Claudia Knafo is familiar–too familiar–with our broken medical system. When Claudia’s son got sick last November, she was prepared. Once they arrived at the NYU Langone emergency room, she gave out her insurance information immediately. Her son got an EKG and stayed at the hospital for a few days, and when she found out his cardiologist was out-of-network, she prepared for a fight: her first concern was for her son’s health. “God only knows what I signed saying I agreed I would pay for.”
A few days later, her son developed the same symptoms again. They went back to Langone and spent the night in a pediatric intensive care unit before meeting with two senior specialists. They recommended a new course of treatment, in a clinic Claudia called “not quite a hospital,” focusing on pediatric cancers.

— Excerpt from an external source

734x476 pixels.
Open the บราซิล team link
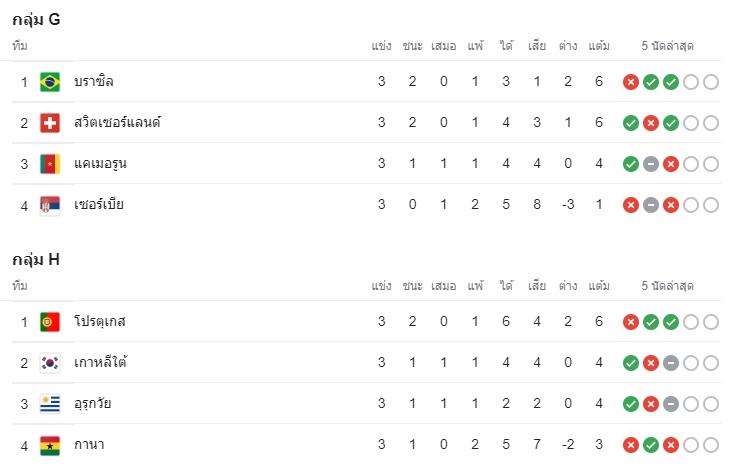[94, 81]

On November 29th, she got a call from a nurse practitioner at Langone, telling her that the clinic’s cardiologist was out of her network. The next day, her son saw a rheumatologist and an infectious disease doctor, and got an MRI. Again on December 15th, later in January, and on February 9th, they kept seeing the clinic. Everything seemed settled – only the cardiologist was out of network.
So when did it go wrong?
Later in February, her son started receiving mail. He got 3 explanation of benefits documents, and checks to pay for his time in the PICU. Then, he got a $4,000 bill that listed every doctor he saw in the PICU—all of them, it seemed, were out of network. The doctor and nurse practitioner at Langone reassured the Knafos that something went wrong, and that things would be settled.
Things, as it turned out, were not settled. He received a letter giving him his last warning before the bills would be sent to collections—and, potentially, to a debt collection suit. Claudia called Langone only to find out they never actually ran her son’s insurance. Instead, the ER simply assumed that because they took United insurance, they also accepted the United Compass insurance Claudia’s son had.

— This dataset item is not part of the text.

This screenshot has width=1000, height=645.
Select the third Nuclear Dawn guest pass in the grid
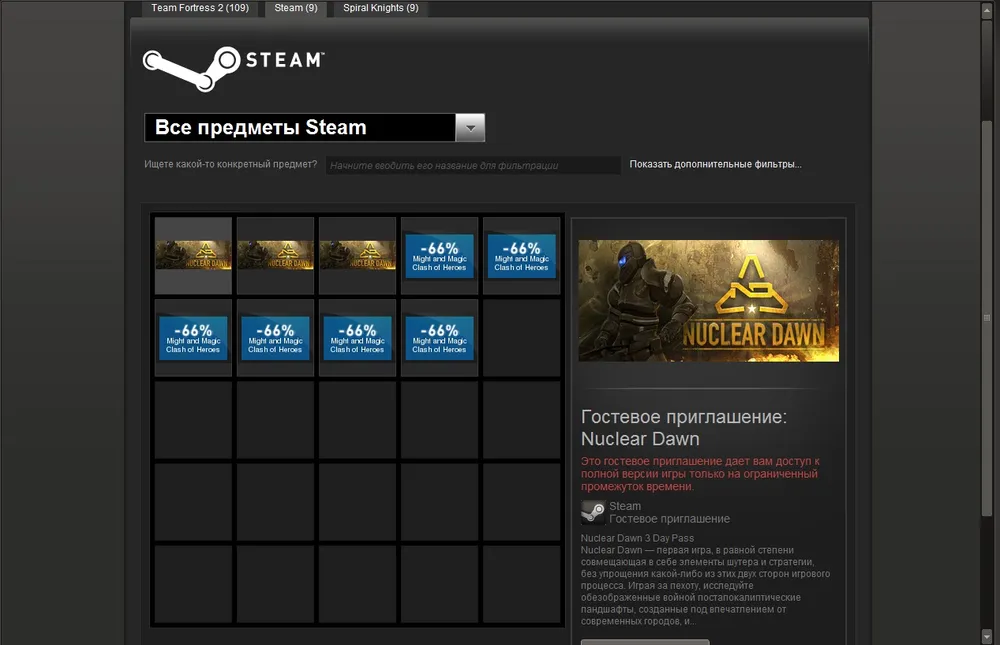(x=357, y=255)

How do we make this better?
Claudia and her son contacted the Community Service Society of New York. Through CSSNY, they were able to avoid a complicated, expensive legal battle—but New York needs to do better than case-by-case solutions. Our medical system unfairly burdens patients: if a hospital doesn’t run your insurance, you shouldn’t be responsible for the bill! There are simple, common-sense steps we can take to fight medical debt—and the legislature should take them now.